# Trecho do documento:
Na análise da autoestima, observou-se os índices significativos de baixa autoestima
em relação ao sexo feminino. Estudos apontam que o gênero feminino expressa maior
insatisfação com a aparência e esse sentimento é justificado pois há uma pressão
da
sociedade para ter uma aparência atraente13,14. Com isso,
mulheres com FLP sentem-se inferiorizadas, favorecendo a dificuldade nas interações
sociais e afetivas.
Na análise em relação à estrutura familiar, observou-se a associação de baixa
autoestima em pacientes com fissura labiopalatina cuja família não estava
constituída pelo pai e pela mãe durante a infância. A experiência da separação
dos
pais ou a não convivência com uma das partes causa danos psicoemocionais em todas
as
crianças, com diferentes graus de intensidade.
É provável que, para o indivíduo com FLP, vivenciar essa situação tem uma repercussão
ainda mais negativa, pois, além de conviver com as dificuldades relacionadas à
afecção, a falta da estrutura familiar provoca sentimentos de insegurança. A
estrutura familiar na infância, para os pacientes fissurados, representa um ponto
significativo, pois os pais assumem importante papel no tratamento.

# Objetivo da tarefa:
Edite a passagem de "É provável que, para" até "papel no tratamento." do texto sobre autoestima e fissura labiopalatina. Reproduza essa passagem trocando "insegurança" por "instabilidade".

# Informações fornecidas:
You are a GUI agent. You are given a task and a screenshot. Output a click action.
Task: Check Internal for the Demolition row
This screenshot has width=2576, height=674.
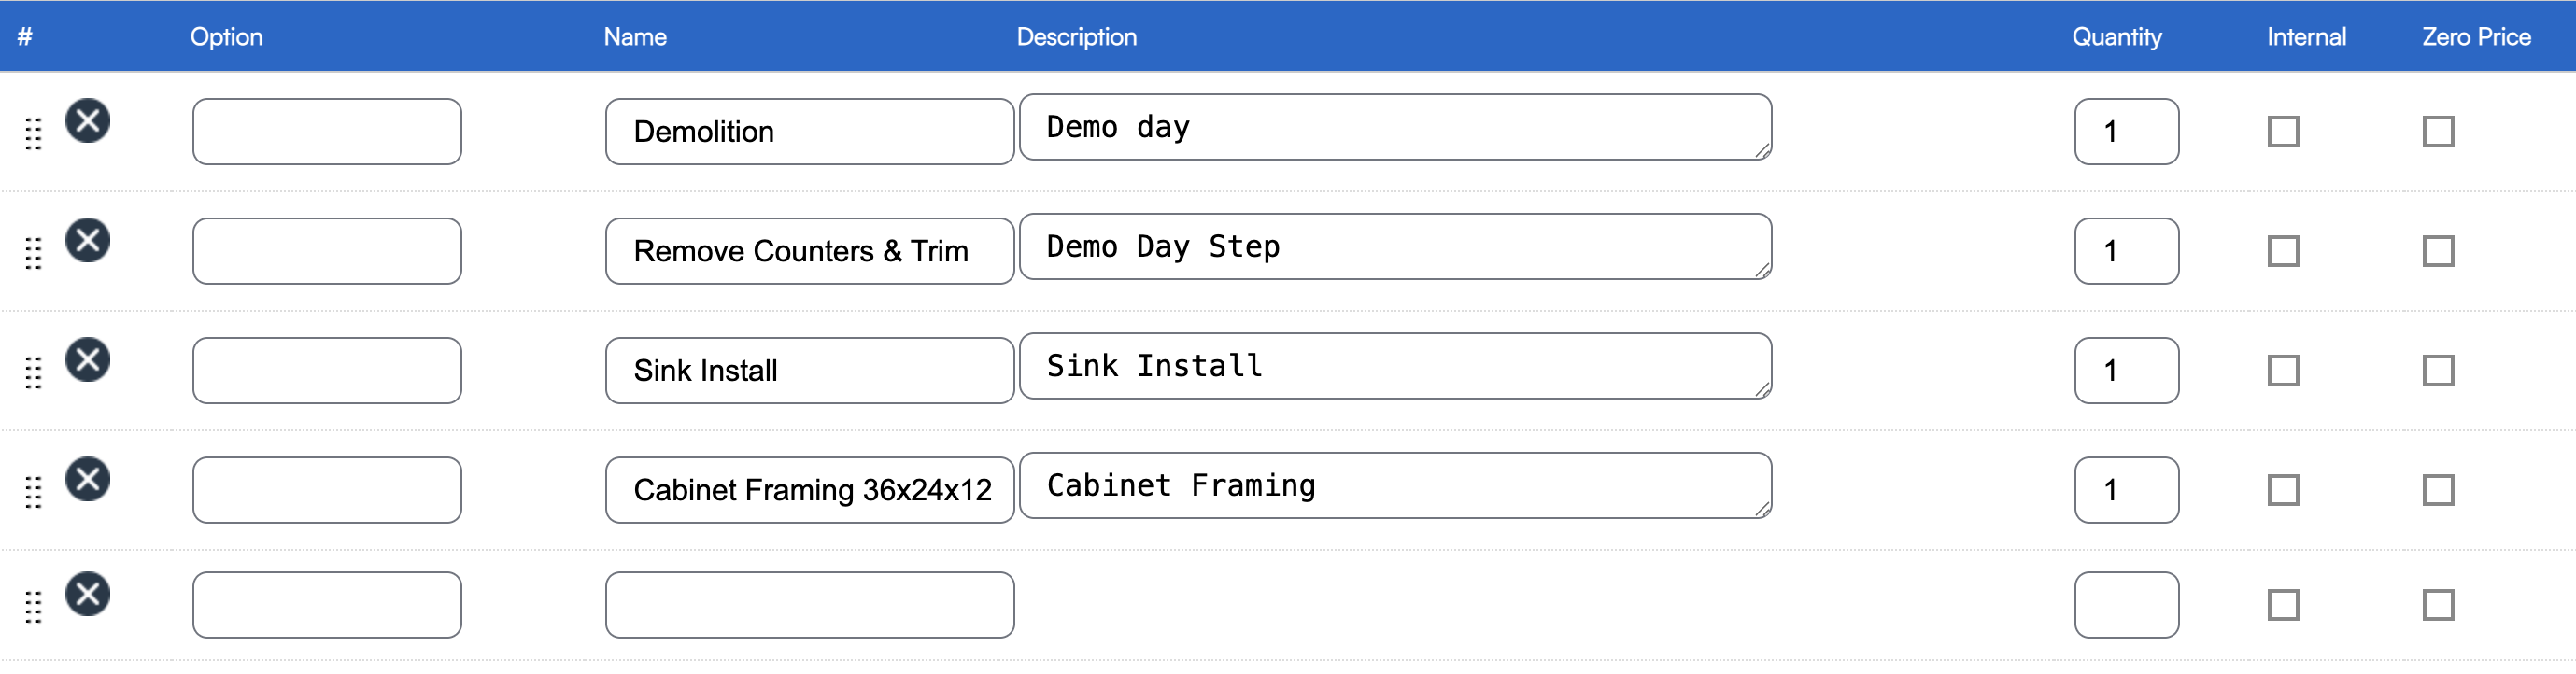pyautogui.click(x=2283, y=131)

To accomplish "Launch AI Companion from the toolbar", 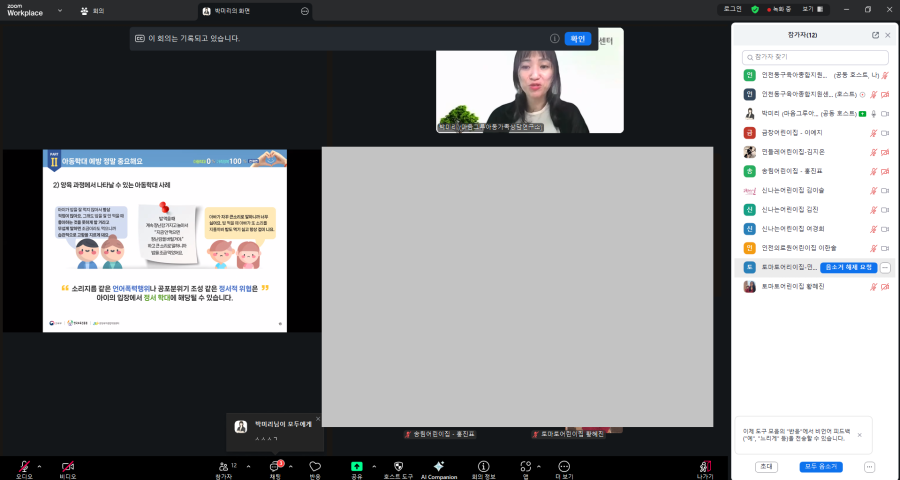I will pos(438,467).
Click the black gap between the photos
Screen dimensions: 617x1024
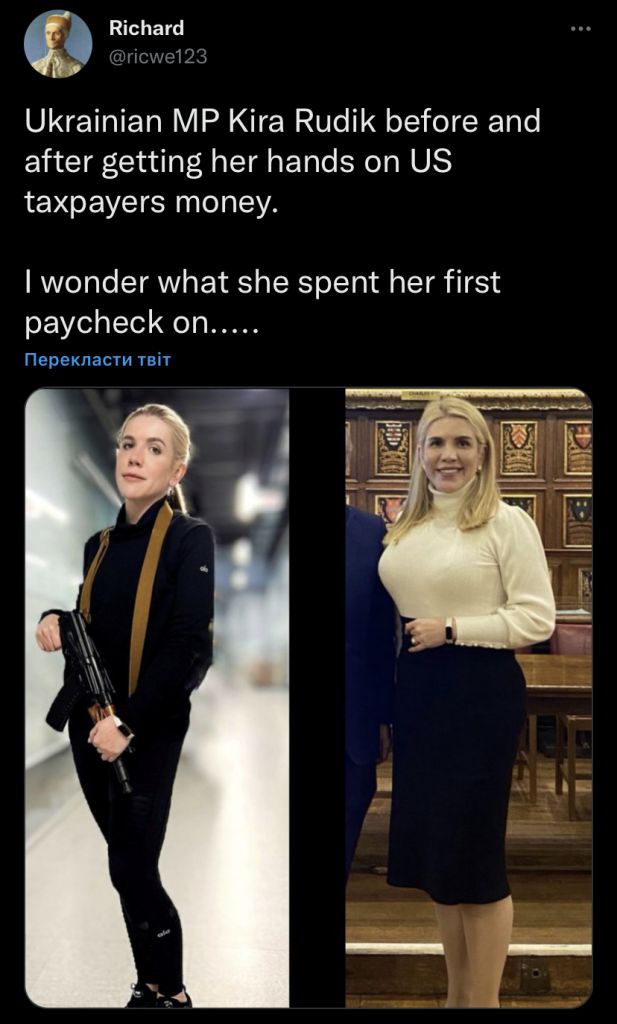tap(317, 697)
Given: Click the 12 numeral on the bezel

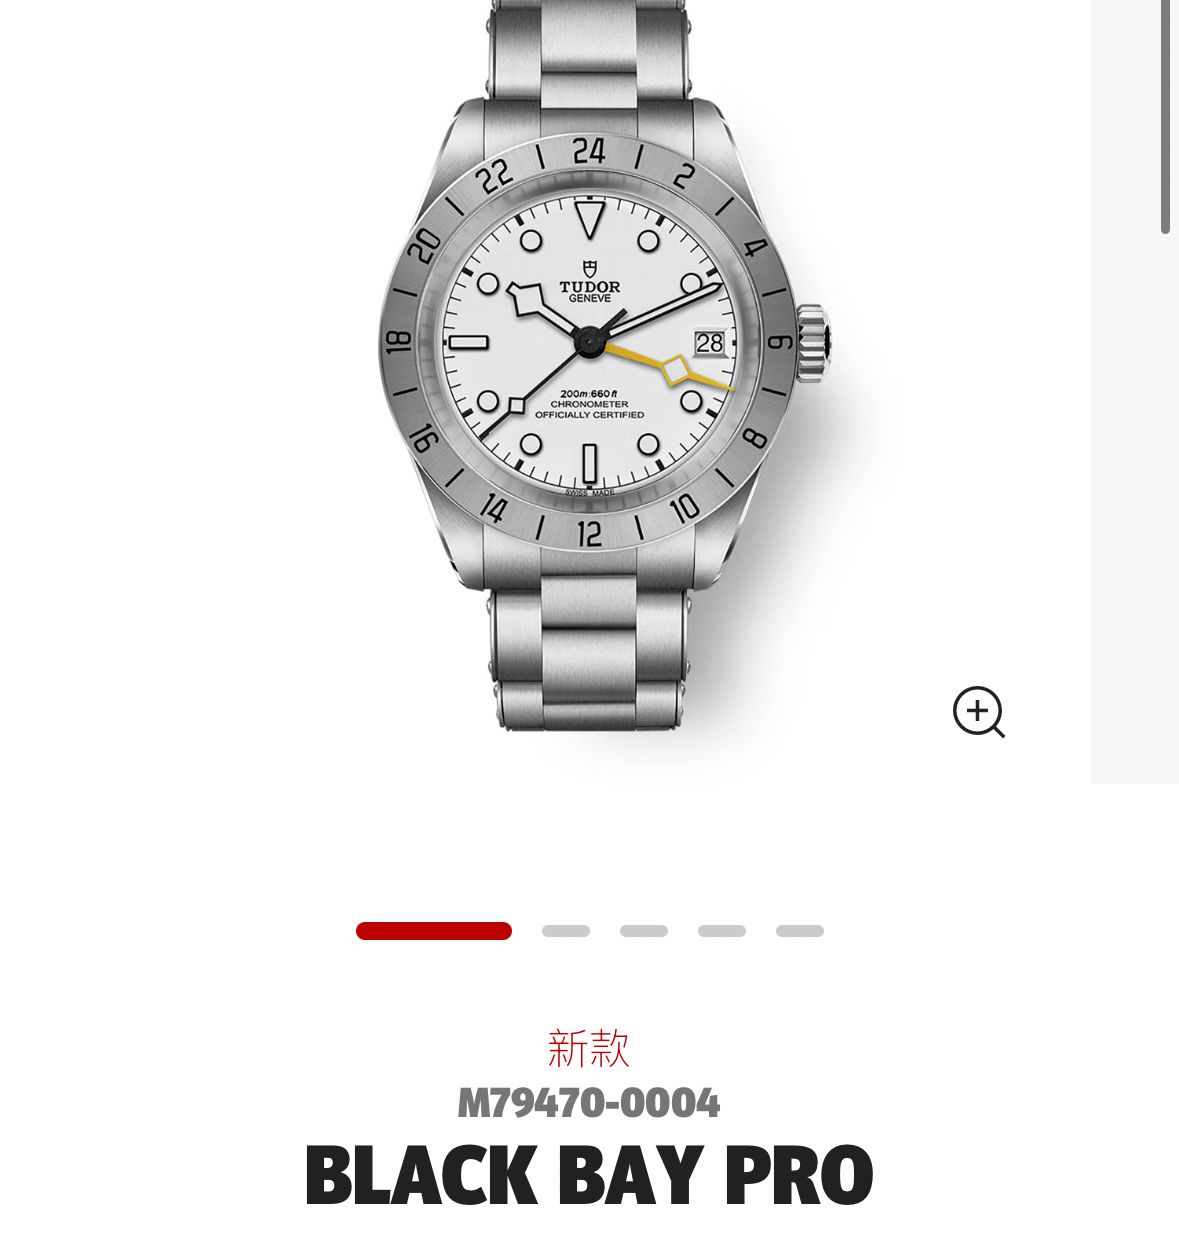Looking at the screenshot, I should [589, 533].
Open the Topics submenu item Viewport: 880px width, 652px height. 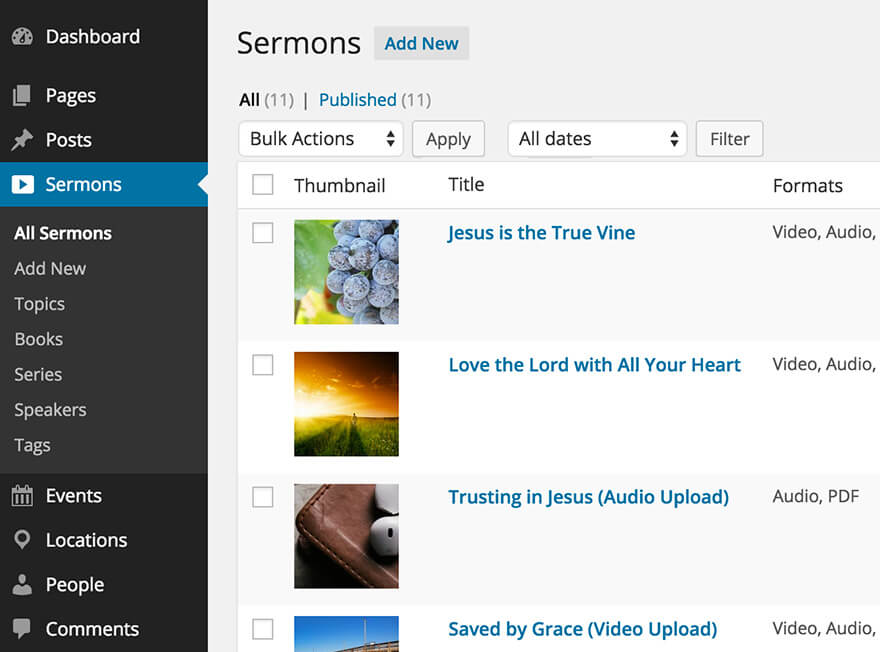pyautogui.click(x=39, y=304)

# Resultado da tarefa:
É provável que, para o indivíduo com FLP, vivenciar essa situação tem uma repercussão
ainda mais negativa, pois, além de conviver com as dificuldades relacionadas à
afecção, a falta da estrutura familiar provoca sentimentos de instabilidade. A
estrutura familiar na infância, para os pacientes fissurados, representa um ponto
significativo, pois os pais assumem importante papel no tratamento.